母を最後に見たのは十五年ぐらい前になります。

実家のほうに近寄らなくなってからは三十年ぐらいになります。父の葬式で実家に帰ったのが最後でした。

父は発達障害、母は精神疾患もちで暴力が絶えない家庭でしたから、私は自分の身の安全のために両親から距離をとる必要があって、十九歳のとき大学進学を機に実家を離れました。

父が他界したあとも母は実家に一人で暮らし、母の近況は実家の近くに住む姉から聞いていました。母と疎遠にしていた私は、姉から聞くはなしで母の生存を確認するという感じでした。

姉から聞く母の近況は、聞くに絶えないような愚痴ばかりで、母は姉とも上手くいっていないようだと感じました。

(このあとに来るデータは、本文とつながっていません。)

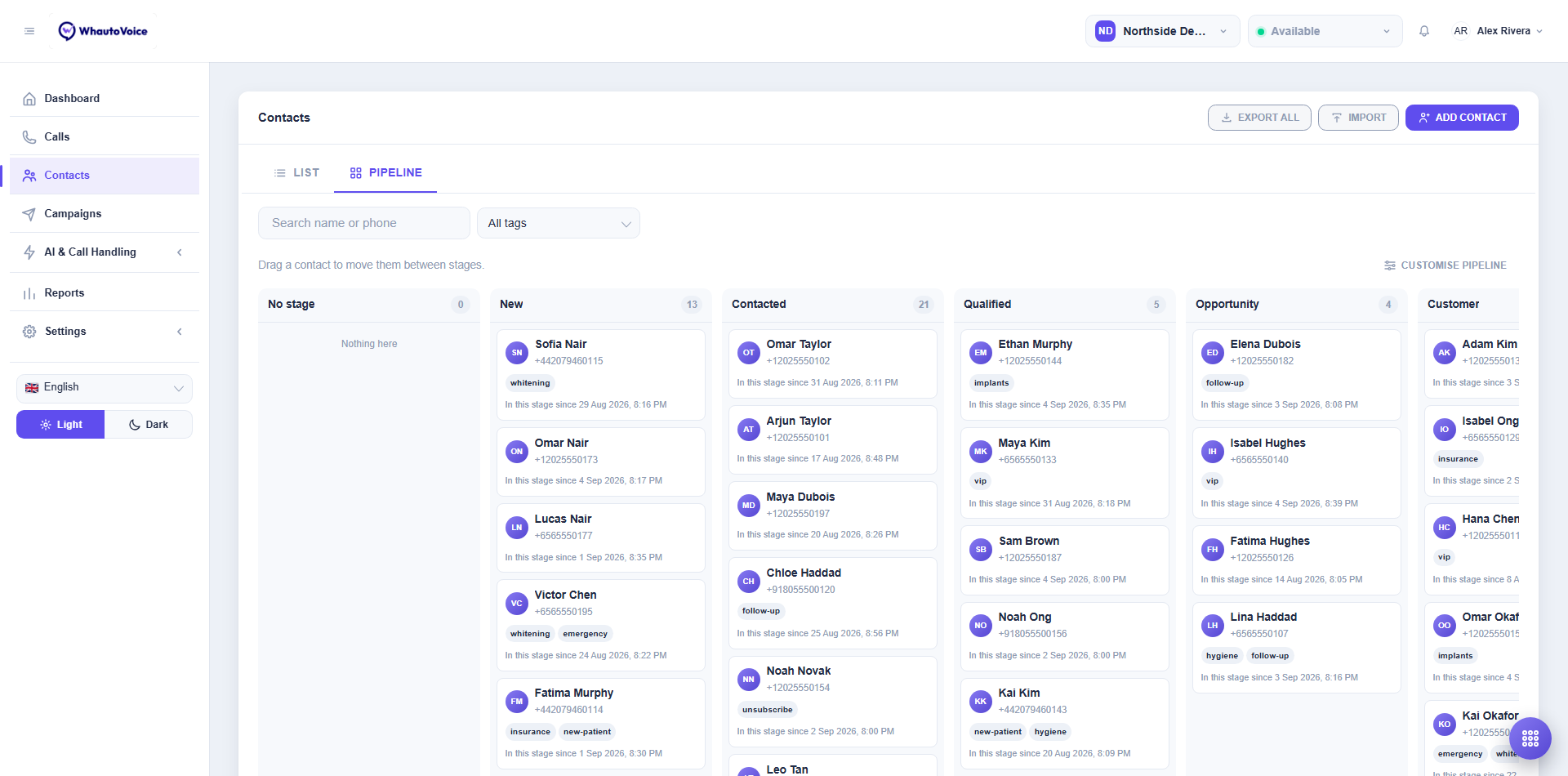Open the floating dialpad button
This screenshot has width=1568, height=776.
pos(1530,738)
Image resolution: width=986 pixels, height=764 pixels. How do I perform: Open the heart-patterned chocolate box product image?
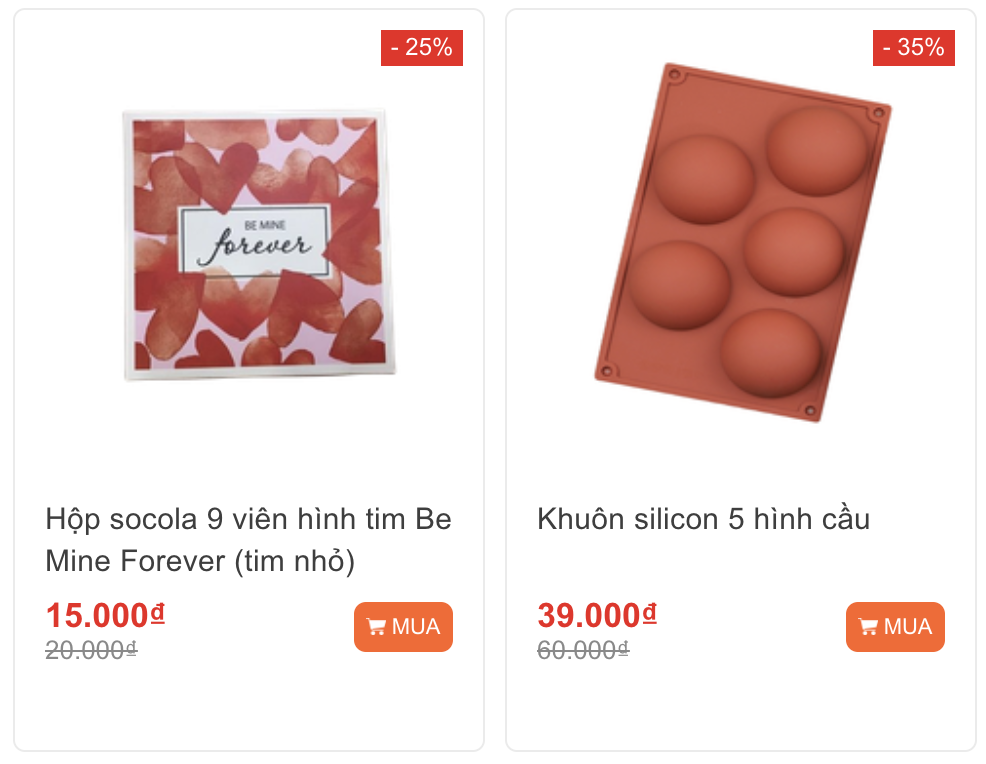point(255,243)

去年の正月にすごく久しぶりに、何年ぶりか分からないぐらい久しぶりに、姉に連絡をとりました。いつもは母の愚痴を言う姉がその時はまったく母の話をしなかったので、珍しいこともあるものだと訝しく思いました。

その後しばらく経ってから、もしかして母は亡くなっているのではないか?それも有り得ると思いました。

いやいや、死んだら死んだって言うはず、いやもしかしたら母が葬式には私を呼ぶな、と姉に遺言して死んだのではないか?などの疑念が頭の中を渦巻きました。

私と母の間にはそれほど深い確執がありました。

私がまだ十代のころに、母は長男である弟に家を継がせるために私が邪魔だった、という話を父の妹や母の兄嫁から聞いていて、私はひどく傷つくと同時に母に対して敵意と恐怖を感じました。

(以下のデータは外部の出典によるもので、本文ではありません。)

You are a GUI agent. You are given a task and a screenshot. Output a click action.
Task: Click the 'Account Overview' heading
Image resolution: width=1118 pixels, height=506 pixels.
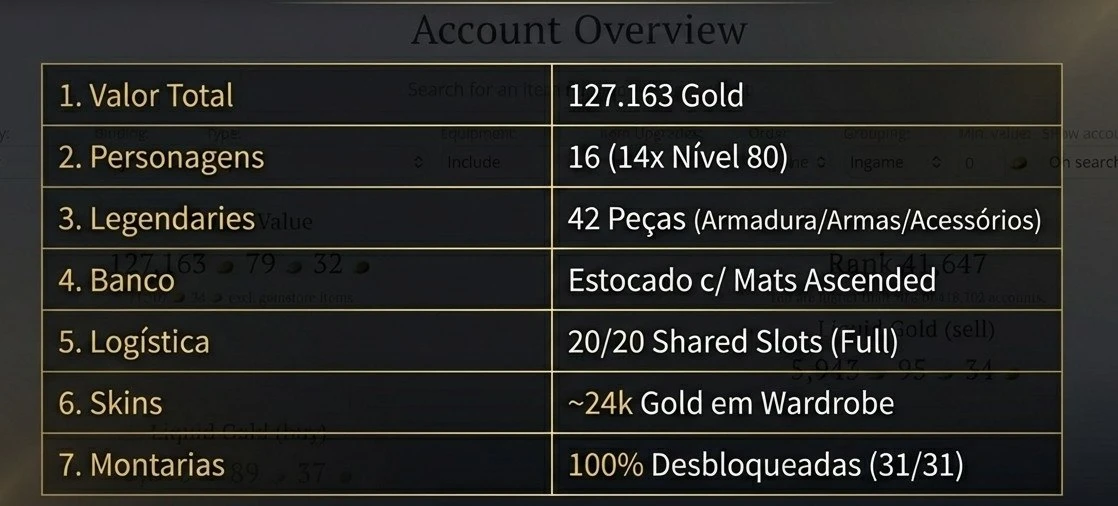pos(578,30)
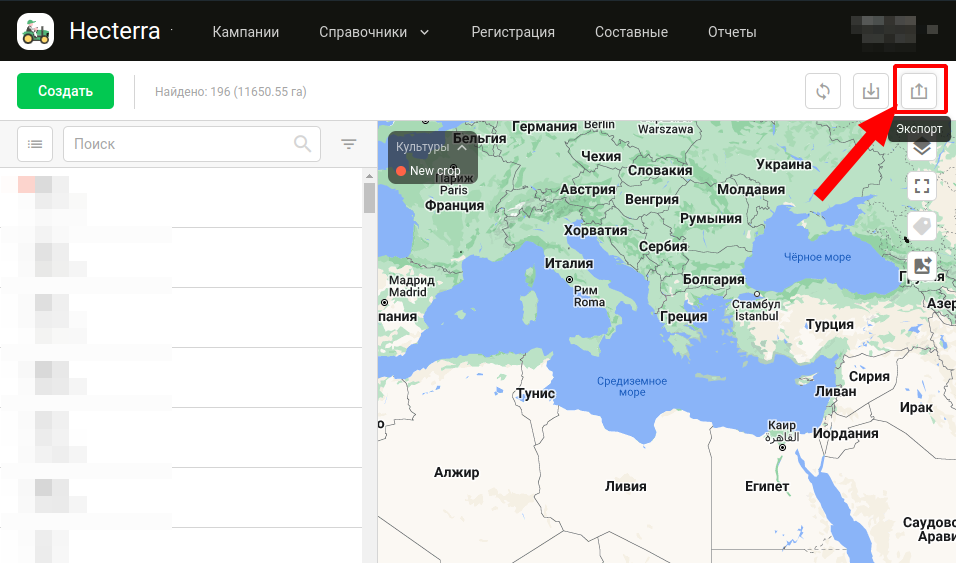
Task: Click the export map image icon
Action: click(921, 265)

母は弟を溺愛して、私がこの家の中で力を持たないように、私のあらゆる可能性を封じ込めようと躍起になっていました。

母が怖くなった私は実家に近寄らなくなりましたが、母は私が出て行ってくれてさっぱりしたのか、どう思っているのか知りません。


この一年の間は、もしも母が亡くなっているとして、母の訃報を私に知らせなかったのは、母が私を家に入れないように遺言して死んだのではないか、と妄想が膨らんでいましたが、母の消息を確認する勇気がありませんでした。

今年になってから、やっと意を決して一週間前ですが姉に連絡をとりました。

「高齢になったので施設にお世話になっています。元気です。要介護4、認知症です。私の事は分かります」

母の近況を聞いて、拍子抜けしたというか、何故か緊張が緩んでホッとするものが有りました。

私は何にホッとしているのだろうと、自分に聞いてみました。生きているとか死んでいるとかじゃなくて、母の頭の中から昔の記憶が消えて無くなっていることが、私を安堵させるのです。

母の頭の中に私への怨念が生き続けているとしたら、怖いです。

私の人生にずっと強大な負の影響力を持ち続けた母。

私に自由に生きることを許さなかった。そのような私を見たくなかった。自由な私を見ることが苦しみでしかなかった母。

その母が年老いて勢力が弱まり昔の記憶を失っているとは。

いま何かが終わったんだな、と感慨深く、全てのカードが同じ方向を向いて、ストッパーがとれて前に進み始めたのを感じています。